- Born: 26 April 1937 Cowell, South Australia
- Died: 5 June 2005 (aged 67) Sydney, New South Wales
- Education: South Australian School of Art
- Occupation: television presenter
- Television: ABC News; This Day Tonight; Nationwide; For Love or Money; Roundabout;

= Clive Hale =

Australian television presenter (1937–2005)

Clive Norman Hale (26 April 1937 – 5 June 2005) was an Australian television presenter, best known for his 38-year association with the Australian Broadcasting Corporation.

==Biography==
===Early life===
Hale was born in Cowell, South Australia on the Eyre Peninsula. Hale was the youngest of three children.

He was educated at Norwood High School and studied art at the South Australian School of Art with the intention of being an artist.

===Career===
In 1949, Hale secured his first job as a newspaper boy, selling copies of The News.

While studying his fine arts degree in 1957, Hale obtained work at Adelaide radio station 5KA presenting a night show, before getting a job with 5DN to host the interview program Monitor.

In 1959, Hale relocated to Perth where he started working of the ABC, commencing his television career at ABW-2 from the first night the station was on air. While at ABW-2, he was a news presenter and hosted the station's first news magazine program Roundabout.

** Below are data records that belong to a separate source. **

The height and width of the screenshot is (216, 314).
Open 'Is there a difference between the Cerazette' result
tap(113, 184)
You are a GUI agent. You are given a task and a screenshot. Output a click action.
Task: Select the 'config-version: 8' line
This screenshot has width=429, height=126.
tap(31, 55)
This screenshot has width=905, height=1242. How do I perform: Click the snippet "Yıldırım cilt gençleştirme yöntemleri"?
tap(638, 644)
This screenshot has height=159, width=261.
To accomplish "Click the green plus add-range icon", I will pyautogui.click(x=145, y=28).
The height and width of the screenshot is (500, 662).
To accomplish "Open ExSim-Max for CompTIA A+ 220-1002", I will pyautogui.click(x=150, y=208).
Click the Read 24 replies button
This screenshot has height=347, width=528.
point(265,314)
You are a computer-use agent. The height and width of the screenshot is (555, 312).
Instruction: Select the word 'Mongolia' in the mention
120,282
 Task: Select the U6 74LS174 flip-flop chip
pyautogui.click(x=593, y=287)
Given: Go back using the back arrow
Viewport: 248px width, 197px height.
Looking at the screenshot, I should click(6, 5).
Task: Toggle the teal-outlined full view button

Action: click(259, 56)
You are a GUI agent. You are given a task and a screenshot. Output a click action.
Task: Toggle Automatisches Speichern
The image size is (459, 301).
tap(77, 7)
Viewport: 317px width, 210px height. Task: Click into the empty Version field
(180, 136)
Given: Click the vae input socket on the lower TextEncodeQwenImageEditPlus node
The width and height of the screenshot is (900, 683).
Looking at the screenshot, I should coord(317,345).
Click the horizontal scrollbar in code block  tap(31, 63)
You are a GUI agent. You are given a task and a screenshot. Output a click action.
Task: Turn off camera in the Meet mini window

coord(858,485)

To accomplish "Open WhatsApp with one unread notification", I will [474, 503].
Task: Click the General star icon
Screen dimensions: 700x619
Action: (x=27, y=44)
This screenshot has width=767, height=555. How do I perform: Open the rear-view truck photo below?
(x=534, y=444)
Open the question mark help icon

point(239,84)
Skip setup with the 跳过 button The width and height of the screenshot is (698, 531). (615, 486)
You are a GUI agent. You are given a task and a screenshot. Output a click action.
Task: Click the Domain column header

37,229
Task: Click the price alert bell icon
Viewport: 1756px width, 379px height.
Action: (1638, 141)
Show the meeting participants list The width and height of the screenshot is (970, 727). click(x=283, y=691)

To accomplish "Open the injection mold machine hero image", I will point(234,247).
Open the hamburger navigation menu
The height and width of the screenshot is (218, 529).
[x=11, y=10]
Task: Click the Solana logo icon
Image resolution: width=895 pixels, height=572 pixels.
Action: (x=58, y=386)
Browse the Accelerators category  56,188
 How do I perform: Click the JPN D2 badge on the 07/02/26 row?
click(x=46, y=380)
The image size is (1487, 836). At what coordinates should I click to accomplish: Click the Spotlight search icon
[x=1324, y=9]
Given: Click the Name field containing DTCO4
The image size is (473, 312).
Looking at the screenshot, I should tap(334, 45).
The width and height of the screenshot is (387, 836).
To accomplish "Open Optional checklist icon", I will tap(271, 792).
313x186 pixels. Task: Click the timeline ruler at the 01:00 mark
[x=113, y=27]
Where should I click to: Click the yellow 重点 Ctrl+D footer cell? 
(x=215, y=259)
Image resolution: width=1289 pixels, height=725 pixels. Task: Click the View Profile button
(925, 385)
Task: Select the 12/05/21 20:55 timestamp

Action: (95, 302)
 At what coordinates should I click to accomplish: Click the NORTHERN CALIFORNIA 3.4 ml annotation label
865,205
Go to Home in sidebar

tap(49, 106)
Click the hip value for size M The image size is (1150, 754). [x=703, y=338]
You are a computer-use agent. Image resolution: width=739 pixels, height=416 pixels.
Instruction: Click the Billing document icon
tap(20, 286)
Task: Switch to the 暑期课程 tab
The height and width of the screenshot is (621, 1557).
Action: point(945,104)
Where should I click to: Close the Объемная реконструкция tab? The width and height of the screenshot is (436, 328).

In 1966, he returned to Adelaide to anchor the local weeknight edition of ABC News on ABS-2, before hosting the local current affairs program This Day Tonight (or TDT) the following year. With Hale as the presenter, TDT became hugely influential in South Australian politics. Hale's popularity as the host of the South Australian edition of TDT was such that the ABC printed bumper stickers saying "I like Clive".

Disgruntled at the way ABC managers were censoring TDT story rundowns, Hale left the ABC in 1971 and defected to the Nine Network where he worked on NWS-9's current affairs program Newsbeat. Although Hale considered the journalism "incredibly tabloid", he also described it as "sort of fun". Hale returned to the ABC in 1973 when he commenced hosting Saturday Week over the summer period while Four Corners was off the air.

In 1978, Hale relocated to Sydney when he was appointed as the host of the national edition of This Day Tonight but it was axed later that same year. Hale was then the national host of the replacement program Nationwide when it began broadcasting in 1979. He would present the common stories broadcast across Australia with a state-based presenter presenting local current affairs stories. Hale said it was during this period he pitched ideas to the ABC about producing programs about visual arts but to no avail.

In 1982, Hale temporarily relocated to Japan where he spent twelve months working at NHK, advising them on news and current affairs. In 1988, Hale hosted an hour of highlights from the Australian Bicentenary to 125 countries via satellite which he considered to possibly be his "proudest ABC moment".

In 1990, Hale became the national presenter of the ABC's first late night news service on ABC TV. Hale continued in this role until 1995 when he was replaced by Indira Naidoo. Despite media reports to the contrary, Hale volunteered to leave the role when he was offered the job to host another series of the antiques show For Love or Money. Hale also read the weekend news in NSW.

Happy that he finally persuaded the ABC to do a program surrounding decorative arts, Hale hosted For Love or Money for three seasons from 1987 with regular panelists such as antique dealer Peter Cook.

He returned to Adelaide before his retirement in 1997. Upon his retirement in 1997, Hale said he was looking forward to enjoying many aspects of life in Sydney and exploring his interest in information technology, multimedia and the internet as well as travel and antiques.

Hale developed an interest in computer art after buying an Apple Macintosh computer in 1985.

===Death===
Hale died of cancer in 2005 and was survived by his wife economist Helen Lapsley and son Tony.